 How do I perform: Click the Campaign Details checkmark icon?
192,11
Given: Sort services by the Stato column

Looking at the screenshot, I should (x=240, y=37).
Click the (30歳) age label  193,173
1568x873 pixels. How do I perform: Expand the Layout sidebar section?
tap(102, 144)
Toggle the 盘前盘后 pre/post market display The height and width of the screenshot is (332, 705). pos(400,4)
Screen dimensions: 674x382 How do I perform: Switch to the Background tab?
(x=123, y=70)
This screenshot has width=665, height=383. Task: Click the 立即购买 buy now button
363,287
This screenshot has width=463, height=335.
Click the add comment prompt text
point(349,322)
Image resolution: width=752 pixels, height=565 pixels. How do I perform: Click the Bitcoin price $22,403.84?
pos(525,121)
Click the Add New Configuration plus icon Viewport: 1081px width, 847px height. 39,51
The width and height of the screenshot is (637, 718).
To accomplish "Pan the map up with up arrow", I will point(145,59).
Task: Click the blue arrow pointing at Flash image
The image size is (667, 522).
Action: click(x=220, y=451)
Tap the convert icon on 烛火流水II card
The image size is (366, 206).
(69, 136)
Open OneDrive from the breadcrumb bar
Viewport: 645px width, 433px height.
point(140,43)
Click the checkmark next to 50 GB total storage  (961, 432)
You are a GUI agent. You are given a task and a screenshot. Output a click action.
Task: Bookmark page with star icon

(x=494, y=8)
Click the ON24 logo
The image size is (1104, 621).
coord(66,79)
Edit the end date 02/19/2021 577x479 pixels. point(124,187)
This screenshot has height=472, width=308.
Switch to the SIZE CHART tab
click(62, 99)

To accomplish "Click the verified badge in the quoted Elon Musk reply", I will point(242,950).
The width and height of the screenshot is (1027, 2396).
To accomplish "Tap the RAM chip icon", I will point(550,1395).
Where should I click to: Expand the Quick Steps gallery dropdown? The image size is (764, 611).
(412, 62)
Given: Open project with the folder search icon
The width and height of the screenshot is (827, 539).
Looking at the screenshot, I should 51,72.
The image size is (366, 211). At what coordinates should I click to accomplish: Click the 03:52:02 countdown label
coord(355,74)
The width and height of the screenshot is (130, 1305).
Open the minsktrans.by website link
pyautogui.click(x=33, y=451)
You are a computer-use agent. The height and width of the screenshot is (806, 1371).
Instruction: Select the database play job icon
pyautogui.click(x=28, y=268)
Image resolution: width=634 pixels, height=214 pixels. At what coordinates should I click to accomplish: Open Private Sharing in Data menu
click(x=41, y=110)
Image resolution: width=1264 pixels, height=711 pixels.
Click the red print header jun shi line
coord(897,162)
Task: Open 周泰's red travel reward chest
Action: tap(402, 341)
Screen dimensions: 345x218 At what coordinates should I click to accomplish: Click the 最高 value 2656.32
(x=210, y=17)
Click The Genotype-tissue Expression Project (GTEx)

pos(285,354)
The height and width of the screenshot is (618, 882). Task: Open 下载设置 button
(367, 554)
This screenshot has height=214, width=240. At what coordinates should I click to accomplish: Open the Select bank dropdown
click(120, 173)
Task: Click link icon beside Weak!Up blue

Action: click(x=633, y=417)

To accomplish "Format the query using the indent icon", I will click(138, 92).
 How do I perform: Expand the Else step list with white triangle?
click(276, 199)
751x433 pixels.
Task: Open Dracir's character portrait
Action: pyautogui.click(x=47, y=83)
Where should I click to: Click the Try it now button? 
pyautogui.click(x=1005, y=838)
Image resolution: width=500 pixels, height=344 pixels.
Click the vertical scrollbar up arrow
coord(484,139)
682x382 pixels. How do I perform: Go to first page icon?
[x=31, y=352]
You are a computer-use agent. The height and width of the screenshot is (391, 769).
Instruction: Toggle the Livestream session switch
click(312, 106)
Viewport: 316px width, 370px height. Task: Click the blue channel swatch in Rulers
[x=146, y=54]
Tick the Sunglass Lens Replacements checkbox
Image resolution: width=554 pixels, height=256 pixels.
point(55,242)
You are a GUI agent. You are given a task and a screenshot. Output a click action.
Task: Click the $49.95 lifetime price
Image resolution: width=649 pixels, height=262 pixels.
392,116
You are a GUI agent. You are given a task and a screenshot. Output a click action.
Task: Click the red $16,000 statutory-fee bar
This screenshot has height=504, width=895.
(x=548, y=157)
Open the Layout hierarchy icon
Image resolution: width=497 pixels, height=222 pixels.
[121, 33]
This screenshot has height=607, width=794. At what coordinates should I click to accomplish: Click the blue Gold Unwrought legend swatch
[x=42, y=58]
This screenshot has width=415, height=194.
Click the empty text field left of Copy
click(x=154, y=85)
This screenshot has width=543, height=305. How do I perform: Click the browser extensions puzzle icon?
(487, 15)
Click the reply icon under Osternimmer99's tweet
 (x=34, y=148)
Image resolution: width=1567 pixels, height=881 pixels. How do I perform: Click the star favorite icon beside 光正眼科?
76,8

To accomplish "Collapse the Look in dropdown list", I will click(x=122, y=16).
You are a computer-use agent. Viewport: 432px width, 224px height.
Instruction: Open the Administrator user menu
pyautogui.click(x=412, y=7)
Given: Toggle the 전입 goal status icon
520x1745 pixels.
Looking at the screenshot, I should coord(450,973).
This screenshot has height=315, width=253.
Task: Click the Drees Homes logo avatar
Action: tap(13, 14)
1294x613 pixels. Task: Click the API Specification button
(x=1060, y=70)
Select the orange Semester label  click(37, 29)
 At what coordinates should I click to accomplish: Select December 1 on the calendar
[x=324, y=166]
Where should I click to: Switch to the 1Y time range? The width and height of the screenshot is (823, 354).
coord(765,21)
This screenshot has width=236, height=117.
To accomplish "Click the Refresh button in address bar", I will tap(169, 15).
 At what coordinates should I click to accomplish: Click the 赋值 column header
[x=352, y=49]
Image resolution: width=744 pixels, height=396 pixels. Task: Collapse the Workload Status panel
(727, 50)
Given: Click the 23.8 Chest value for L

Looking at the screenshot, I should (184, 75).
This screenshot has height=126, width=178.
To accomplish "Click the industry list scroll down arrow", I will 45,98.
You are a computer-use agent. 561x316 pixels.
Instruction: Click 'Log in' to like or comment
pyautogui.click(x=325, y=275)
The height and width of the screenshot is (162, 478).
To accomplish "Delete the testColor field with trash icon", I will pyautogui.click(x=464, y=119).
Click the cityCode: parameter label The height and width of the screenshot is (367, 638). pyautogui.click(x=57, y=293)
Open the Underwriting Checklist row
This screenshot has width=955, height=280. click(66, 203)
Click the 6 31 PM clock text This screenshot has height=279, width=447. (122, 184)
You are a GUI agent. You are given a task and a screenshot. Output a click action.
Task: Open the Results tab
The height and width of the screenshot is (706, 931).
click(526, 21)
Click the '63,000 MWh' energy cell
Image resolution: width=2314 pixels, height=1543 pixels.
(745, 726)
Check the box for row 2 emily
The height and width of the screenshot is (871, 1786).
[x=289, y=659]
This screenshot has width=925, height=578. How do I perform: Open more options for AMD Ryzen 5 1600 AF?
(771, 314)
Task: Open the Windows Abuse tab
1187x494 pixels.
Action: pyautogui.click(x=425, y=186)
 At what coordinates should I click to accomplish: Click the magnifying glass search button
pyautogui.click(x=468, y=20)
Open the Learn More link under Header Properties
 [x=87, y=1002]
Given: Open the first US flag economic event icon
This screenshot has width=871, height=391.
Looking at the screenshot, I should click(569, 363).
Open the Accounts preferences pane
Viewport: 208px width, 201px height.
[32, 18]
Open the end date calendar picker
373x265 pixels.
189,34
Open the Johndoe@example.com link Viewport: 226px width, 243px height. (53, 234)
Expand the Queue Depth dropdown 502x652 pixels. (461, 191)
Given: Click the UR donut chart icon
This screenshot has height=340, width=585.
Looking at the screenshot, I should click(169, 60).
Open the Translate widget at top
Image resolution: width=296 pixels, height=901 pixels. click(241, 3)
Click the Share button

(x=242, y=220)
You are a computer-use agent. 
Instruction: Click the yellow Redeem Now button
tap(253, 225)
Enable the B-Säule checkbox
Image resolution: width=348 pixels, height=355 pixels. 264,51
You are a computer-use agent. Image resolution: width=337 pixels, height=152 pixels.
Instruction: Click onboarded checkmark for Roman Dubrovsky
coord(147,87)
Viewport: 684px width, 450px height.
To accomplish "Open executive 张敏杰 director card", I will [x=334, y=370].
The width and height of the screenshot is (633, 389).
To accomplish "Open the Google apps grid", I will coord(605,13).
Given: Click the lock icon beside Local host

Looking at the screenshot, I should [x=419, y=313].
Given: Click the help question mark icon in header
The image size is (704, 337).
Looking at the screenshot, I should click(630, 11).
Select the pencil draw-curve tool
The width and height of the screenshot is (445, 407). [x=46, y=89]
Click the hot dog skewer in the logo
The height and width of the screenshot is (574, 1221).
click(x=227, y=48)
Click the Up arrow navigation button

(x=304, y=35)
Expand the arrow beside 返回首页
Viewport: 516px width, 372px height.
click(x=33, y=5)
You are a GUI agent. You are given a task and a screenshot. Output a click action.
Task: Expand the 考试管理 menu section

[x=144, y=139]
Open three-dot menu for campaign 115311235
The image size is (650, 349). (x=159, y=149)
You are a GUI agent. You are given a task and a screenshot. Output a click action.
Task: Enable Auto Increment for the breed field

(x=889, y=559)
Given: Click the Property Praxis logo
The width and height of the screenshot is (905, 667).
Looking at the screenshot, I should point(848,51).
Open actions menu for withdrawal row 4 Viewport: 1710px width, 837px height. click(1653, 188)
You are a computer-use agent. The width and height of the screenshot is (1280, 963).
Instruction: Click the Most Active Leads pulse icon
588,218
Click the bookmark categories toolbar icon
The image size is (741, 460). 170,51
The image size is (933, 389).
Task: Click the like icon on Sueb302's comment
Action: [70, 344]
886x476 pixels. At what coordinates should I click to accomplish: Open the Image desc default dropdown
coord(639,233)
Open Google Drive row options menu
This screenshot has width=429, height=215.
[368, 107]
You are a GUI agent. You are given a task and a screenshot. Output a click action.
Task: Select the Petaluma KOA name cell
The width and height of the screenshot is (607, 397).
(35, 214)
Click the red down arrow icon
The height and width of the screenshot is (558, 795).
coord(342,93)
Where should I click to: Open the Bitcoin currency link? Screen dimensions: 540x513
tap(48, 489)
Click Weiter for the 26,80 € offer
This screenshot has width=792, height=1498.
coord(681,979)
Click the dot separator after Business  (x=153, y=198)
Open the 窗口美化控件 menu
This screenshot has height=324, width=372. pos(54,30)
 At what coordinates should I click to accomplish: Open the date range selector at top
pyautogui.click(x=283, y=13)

-=-=-=-=-

Repeat, character for character, the lines of the material above from the line with "Given: Click the 23.8 Chest value for L" through the line with "The height and width of the screenshot is (162, 478).".

Reply to the exercise.
Given: Click the 23.8 Chest value for L

Looking at the screenshot, I should (184, 75).
This screenshot has height=126, width=178.
To accomplish "Click the industry list scroll down arrow", I will 45,98.
You are a computer-use agent. 561x316 pixels.
Instruction: Click 'Log in' to like or comment
pyautogui.click(x=325, y=275)
The height and width of the screenshot is (162, 478).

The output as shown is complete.